Melinda Stiles, age 13, of Biloxi, Miss., for her question:
HOW DOES MICROFILM WORK?
Microfilm is a small photographic film on which tiny images of printed and other material are photographed. The film stores a great deal of printed material in a small space.
Microfilm became a large industry in about 1928 after the United States Library of Congress began to microfilm books.
An entire average book's contents can be reduced photographically, page by page, on a short strip of microfilm that is 35 millimeters wide. This is film that is about 1 3/8 inches wide. One strip, containing an entire book, can then be wound into a small roll and stored in a fraction of the space occupied by the book.
It is easy to read a microfilm copy of a book by putting the film into a special projection machine. The machine enlarges the image and displays it on a TV like screen.
Some microfilm projection machines will make an enlarged paper copy of the image the same size as the book's original page. Most microfilm is black and white because color is more expensive and, in most cases, is not necessary.
In addition to books, business records and financial reports find their way onto microfilm.

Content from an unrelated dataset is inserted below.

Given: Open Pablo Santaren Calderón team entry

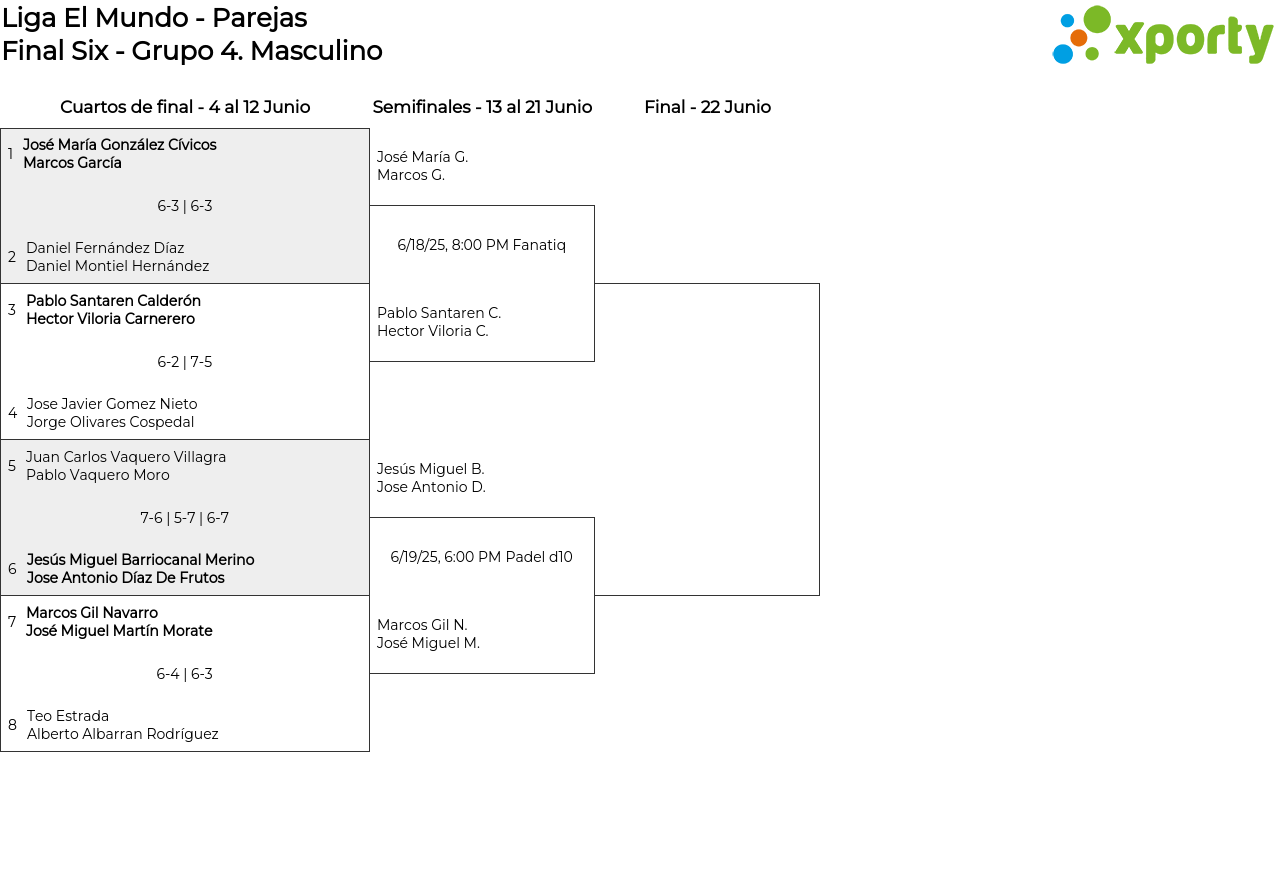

The greatest advantage is microfilm reduces the image and makes it possible to store a tremendously large amount of material in a very small space.
When cut into short pieces of film and placed in a plastic card, a strip of microfilm becomes what is called microfiche. A microfiche measures about 4 by 6 inches. Two or three of these plastic cards can hold an entire book's contents.
Individual frames cut from a strip of microfilm can be inserted in punched cards used by high speed business machines. Information on microfilm can then be found quickly by running the cards through a sorting machine.
Microfilm is now used extensively by newspapers, libraries and government offices.
A few small boxes of microfiche cards can store enough material to make an entire small library.
Copies of rare books and manuscripts are now made for schools and libraries for much less than it would cost to print them.
Architects and engineers are also using microfilm these days. They can now easily store large and detailed drawings on microfilm.
The process of making microfilm copies is called microphotography.